WHAT YOU NEED TO DO –
Output only the lines from the start of the entries through the line holding "Accept all (117, 131)". Each line must match the original exactly.

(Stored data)
☆ ☆ ☆ ☆

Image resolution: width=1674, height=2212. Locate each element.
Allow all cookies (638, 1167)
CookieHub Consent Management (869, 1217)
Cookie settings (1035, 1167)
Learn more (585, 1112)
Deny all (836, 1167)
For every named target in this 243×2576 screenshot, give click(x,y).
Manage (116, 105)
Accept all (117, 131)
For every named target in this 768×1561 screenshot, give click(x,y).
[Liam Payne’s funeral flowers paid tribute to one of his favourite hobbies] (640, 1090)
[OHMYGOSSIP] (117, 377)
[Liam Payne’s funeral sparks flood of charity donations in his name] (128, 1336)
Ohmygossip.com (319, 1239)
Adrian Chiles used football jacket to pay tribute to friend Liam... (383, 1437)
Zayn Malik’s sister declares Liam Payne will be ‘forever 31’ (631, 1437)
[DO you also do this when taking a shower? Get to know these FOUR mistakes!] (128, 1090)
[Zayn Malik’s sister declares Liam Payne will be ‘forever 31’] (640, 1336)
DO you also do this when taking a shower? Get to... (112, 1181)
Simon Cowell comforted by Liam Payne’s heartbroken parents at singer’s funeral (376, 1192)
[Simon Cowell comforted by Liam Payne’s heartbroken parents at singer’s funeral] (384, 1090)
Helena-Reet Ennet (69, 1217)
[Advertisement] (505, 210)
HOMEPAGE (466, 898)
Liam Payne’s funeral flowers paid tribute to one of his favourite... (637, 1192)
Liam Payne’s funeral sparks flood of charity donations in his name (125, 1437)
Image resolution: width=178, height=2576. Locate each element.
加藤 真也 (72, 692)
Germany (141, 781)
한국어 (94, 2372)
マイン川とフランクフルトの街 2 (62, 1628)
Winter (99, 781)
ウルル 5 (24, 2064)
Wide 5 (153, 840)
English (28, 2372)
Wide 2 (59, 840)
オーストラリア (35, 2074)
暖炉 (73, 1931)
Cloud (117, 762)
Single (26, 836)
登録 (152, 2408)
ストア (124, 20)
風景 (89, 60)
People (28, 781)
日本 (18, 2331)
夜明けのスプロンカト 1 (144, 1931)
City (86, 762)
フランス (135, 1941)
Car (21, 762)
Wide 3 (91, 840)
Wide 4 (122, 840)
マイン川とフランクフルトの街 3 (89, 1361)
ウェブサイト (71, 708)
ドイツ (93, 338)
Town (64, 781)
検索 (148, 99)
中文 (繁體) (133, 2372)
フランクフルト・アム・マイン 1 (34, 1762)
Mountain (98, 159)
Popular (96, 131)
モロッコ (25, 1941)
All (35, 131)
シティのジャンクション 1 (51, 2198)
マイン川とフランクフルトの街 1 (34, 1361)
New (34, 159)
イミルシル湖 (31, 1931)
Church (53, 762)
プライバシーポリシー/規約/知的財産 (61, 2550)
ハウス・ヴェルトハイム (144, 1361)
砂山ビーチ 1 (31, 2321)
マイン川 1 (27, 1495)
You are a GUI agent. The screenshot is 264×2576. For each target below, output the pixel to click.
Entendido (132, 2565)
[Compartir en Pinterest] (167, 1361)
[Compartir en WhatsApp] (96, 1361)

☆ ☆ ☆ ☆

EXERCISE RESPONSE –
Image resolution: width=1674, height=2212. Locate each element.
Allow all cookies (638, 1167)
CookieHub Consent Management (869, 1217)
Cookie settings (1035, 1167)
Learn more (585, 1112)
Deny all (836, 1167)
For every named target in this 243×2576 screenshot, give click(x,y).
Manage (116, 105)
Accept all (117, 131)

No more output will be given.